Weitere Iterationen umfassen Mikrowellen-unterstützte Kupplung, Flow-Chemie-basierte kontinuierliche SPPS und Native Chemical Ligation (NCL) — Letzteres ermöglicht die Synthese von Proteinen mit über 100 Aminosäuren durch chemoselektive Verknüpfung mehrerer SPPS-synthetisierter Fragmente. Diese Verfahren bauen alle auf Merrifields Grundprinzip auf.

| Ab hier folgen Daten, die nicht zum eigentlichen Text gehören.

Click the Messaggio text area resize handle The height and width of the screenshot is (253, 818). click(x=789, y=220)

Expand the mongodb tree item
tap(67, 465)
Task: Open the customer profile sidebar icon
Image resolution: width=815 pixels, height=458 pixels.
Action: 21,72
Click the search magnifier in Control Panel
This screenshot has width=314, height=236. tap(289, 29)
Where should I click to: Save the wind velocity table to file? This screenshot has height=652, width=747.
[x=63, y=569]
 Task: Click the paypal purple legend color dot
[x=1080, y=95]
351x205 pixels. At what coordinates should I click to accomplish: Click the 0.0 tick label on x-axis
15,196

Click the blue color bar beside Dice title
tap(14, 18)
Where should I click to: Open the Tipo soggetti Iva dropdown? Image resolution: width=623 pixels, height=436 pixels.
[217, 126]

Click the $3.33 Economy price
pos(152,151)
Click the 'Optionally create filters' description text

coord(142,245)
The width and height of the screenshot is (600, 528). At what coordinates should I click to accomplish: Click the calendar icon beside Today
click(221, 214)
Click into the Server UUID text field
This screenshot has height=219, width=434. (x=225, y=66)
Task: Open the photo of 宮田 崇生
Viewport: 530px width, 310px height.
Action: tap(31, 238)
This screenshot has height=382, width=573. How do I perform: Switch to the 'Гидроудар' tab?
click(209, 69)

Was die SPPS-Geschichte zeigt

Drei Beobachtungen sind methodologisch interessant. Erstens: eine technische Innovation kann eine ganze pharmakologische Klasse überhaupt erst möglich machen. Ohne SPPS wären moderne Peptid-Medikamente entweder nicht zu synthetisieren oder so teuer, dass nur kleine Forschungsmengen denkbar wären. Zweitens: Merrifields Schritt vom Konzept (1959) zur Validierung (1963) zur Nobel-Anerkennung (1984) dauerte 25 Jahre — die Anerkennung folgte nicht der Erfindung, sondern der Demonstration, dass diese tatsächlich die Wissenschaft transformiert hatte. Drittens: die SPPS ist ein klassisches Beispiel dafür, dass die wichtigste Innovation oft nicht eine neue Chemie, sondern eine neue Architektur der Chemie ist — die Reaktionen, die SPPS verwendet, waren in den 1950er Jahren weitgehend bekannt; was fehlte, war die Idee, sie in einem heterogenen Format zu verketten.

Offene Fragen

• Welche weiteren Iterations-Sprünge der SPPS sind absehbar — Flow-Chemie, In-vivo-Translation, neue Schutzgruppen-Chemien?
• Wie verändert die zunehmende Verfügbarkeit der Native Chemical Ligation die Grenze zwischen 'synthetischem Peptid' und 'rekombinantem Protein'?
• Welche Umweltaspekte hat die industrielle Peptid-Synthese — Lösungsmittel-Verbrauch, Atom-Ökonomie — und welche grüneren Alternativen entstehen?
• Hat die ökonomische Konsolidierung der spezialisierten Peptid-CMOs (Bachem, PolyPeptide) Konsequenzen für die Versorgungssicherheit zugelassener Medikamente?